==== DATA RECORDS

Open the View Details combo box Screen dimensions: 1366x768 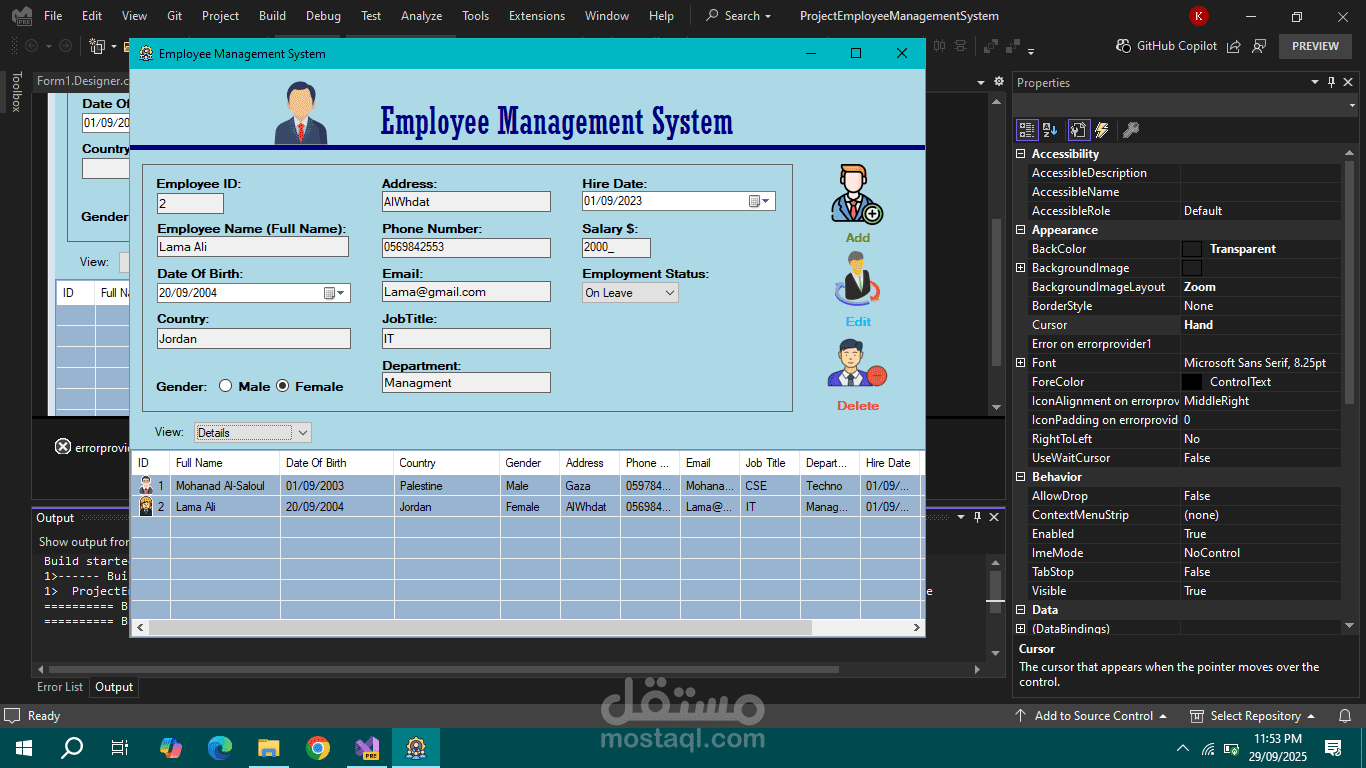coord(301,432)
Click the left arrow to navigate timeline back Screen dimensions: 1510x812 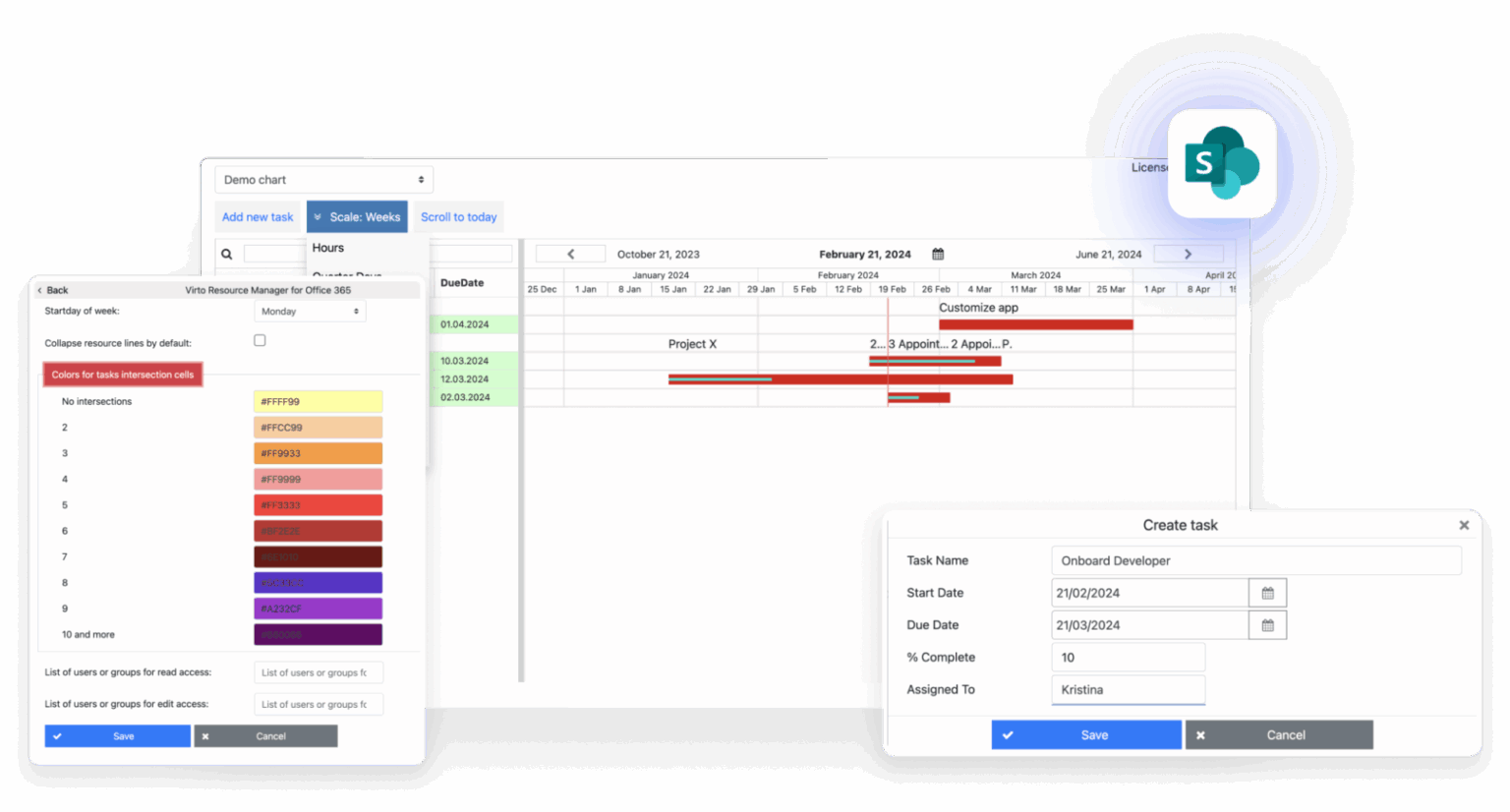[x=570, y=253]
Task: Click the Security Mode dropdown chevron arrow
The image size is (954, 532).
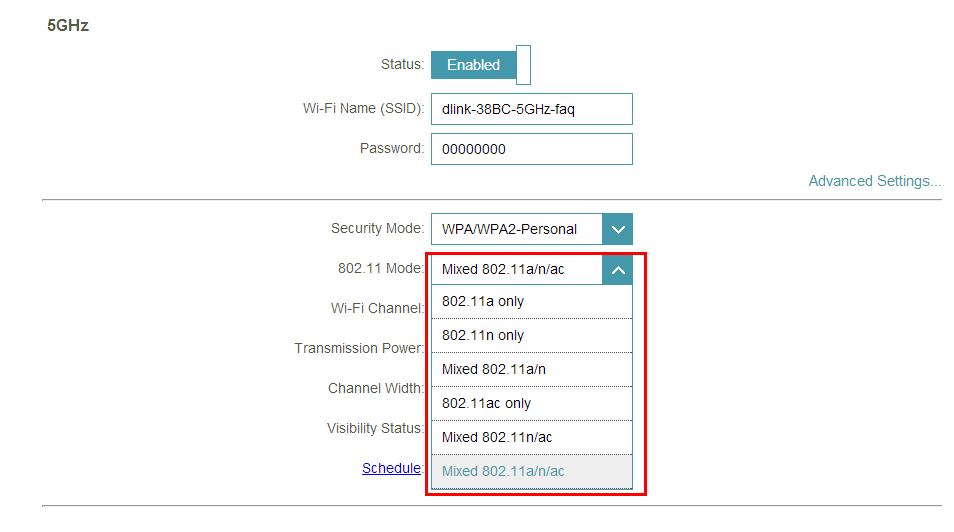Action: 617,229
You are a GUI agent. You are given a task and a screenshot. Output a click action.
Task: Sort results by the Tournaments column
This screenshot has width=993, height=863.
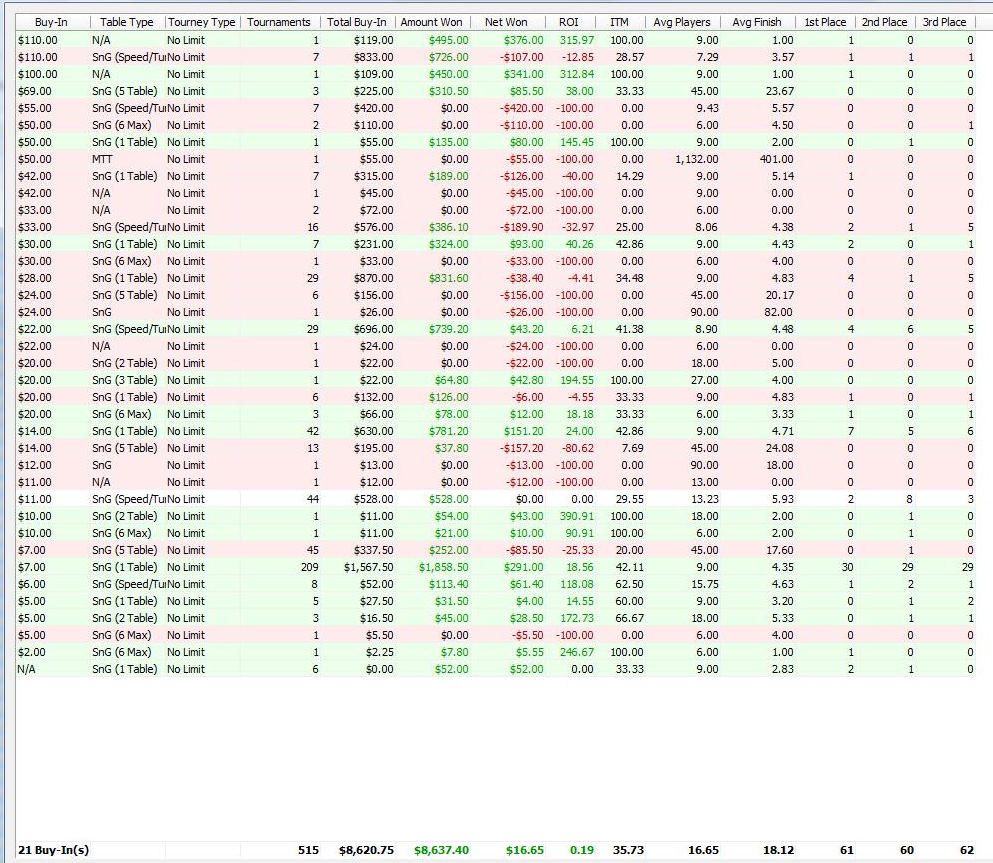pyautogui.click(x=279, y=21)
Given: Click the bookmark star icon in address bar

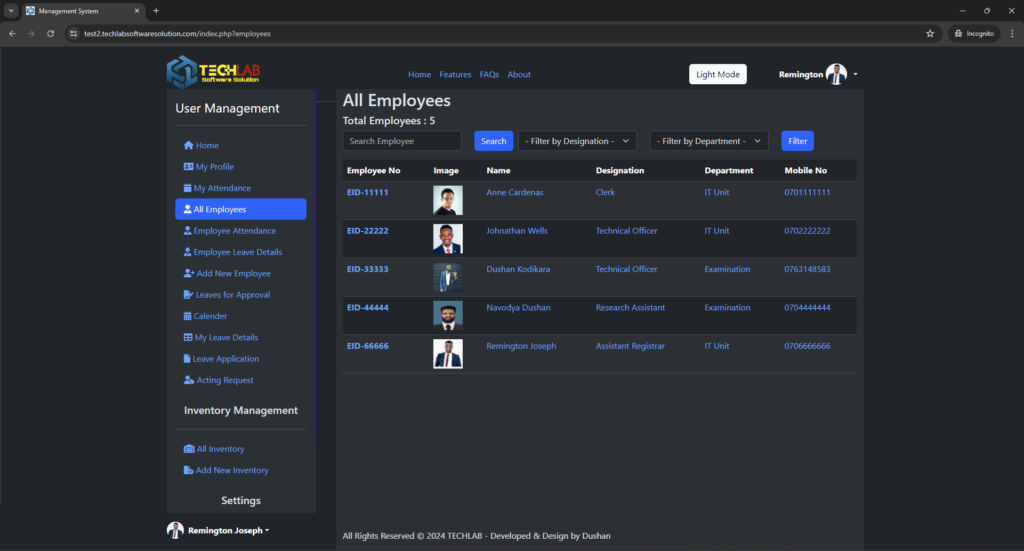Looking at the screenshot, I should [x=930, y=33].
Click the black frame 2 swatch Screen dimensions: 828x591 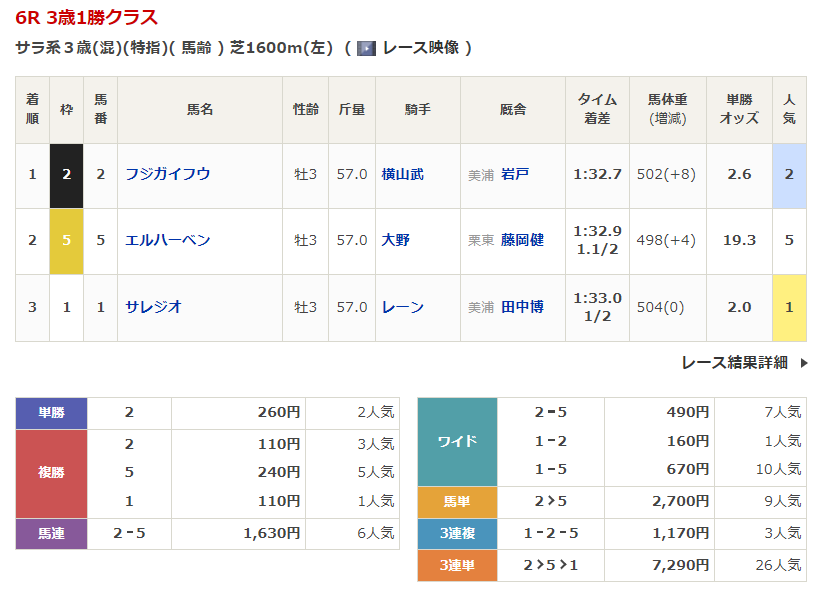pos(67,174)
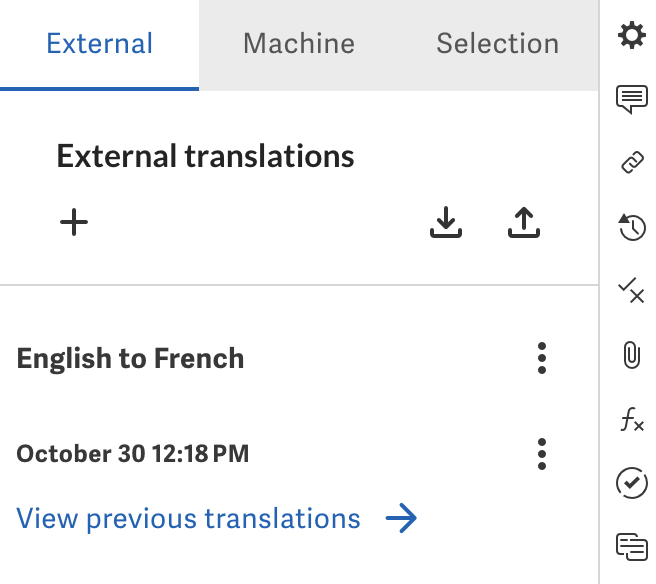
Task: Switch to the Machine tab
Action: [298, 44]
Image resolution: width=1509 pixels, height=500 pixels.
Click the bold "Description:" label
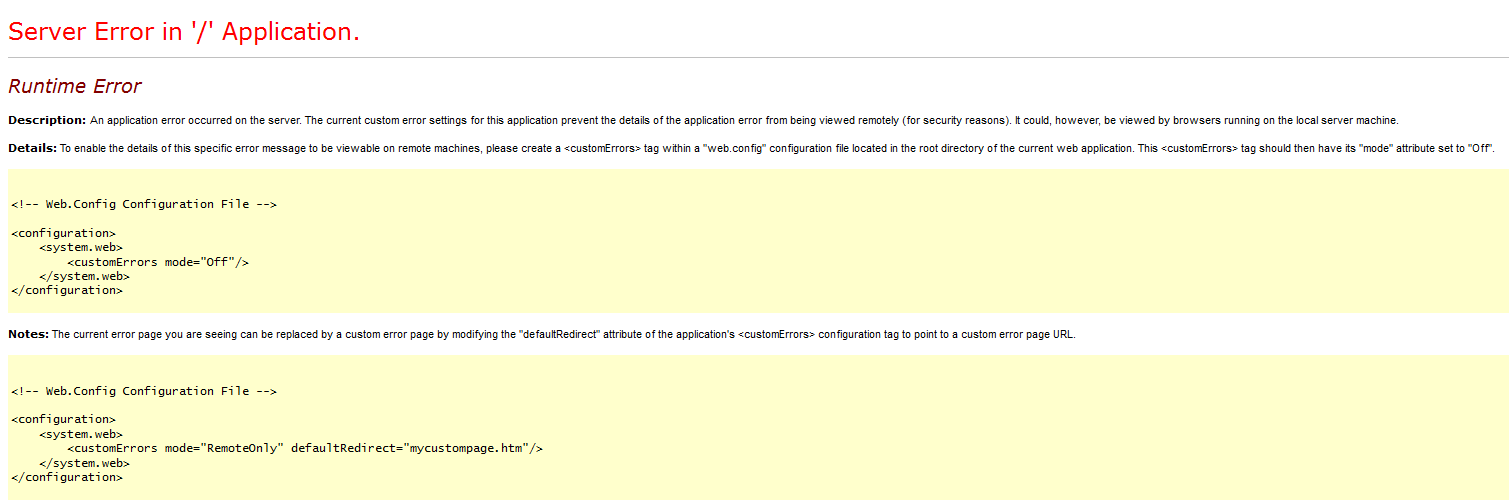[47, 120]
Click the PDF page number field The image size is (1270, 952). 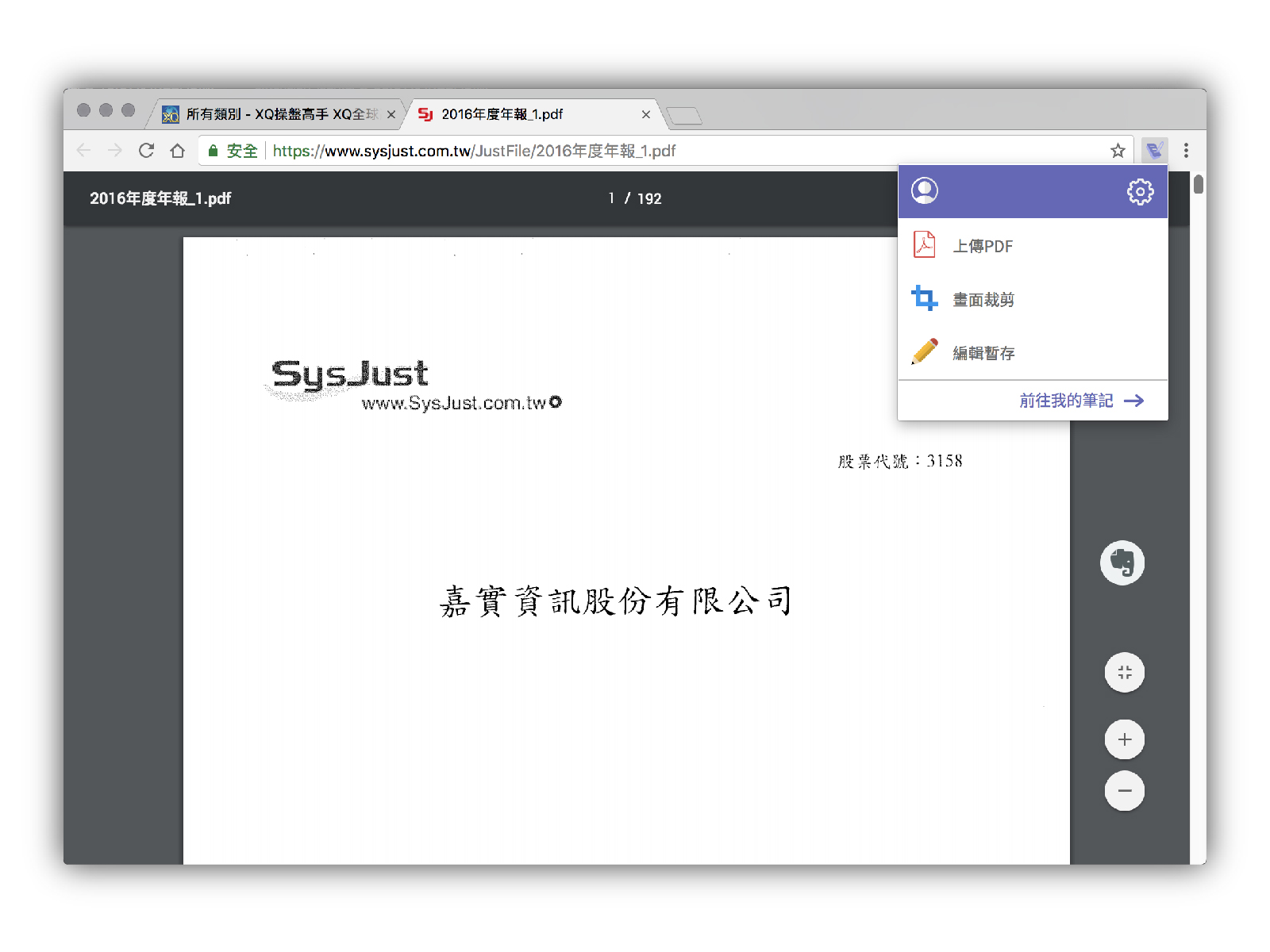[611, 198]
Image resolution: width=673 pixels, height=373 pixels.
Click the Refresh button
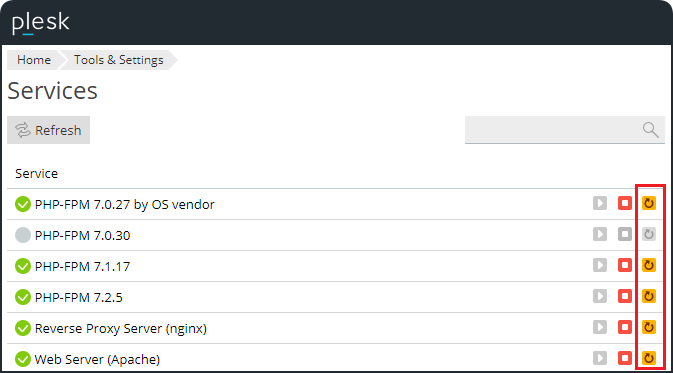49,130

========

### EXERCISE
In the records, how many lines include the string "pixels"? The answer is that number alone.

### EXERCISE ANSWER
2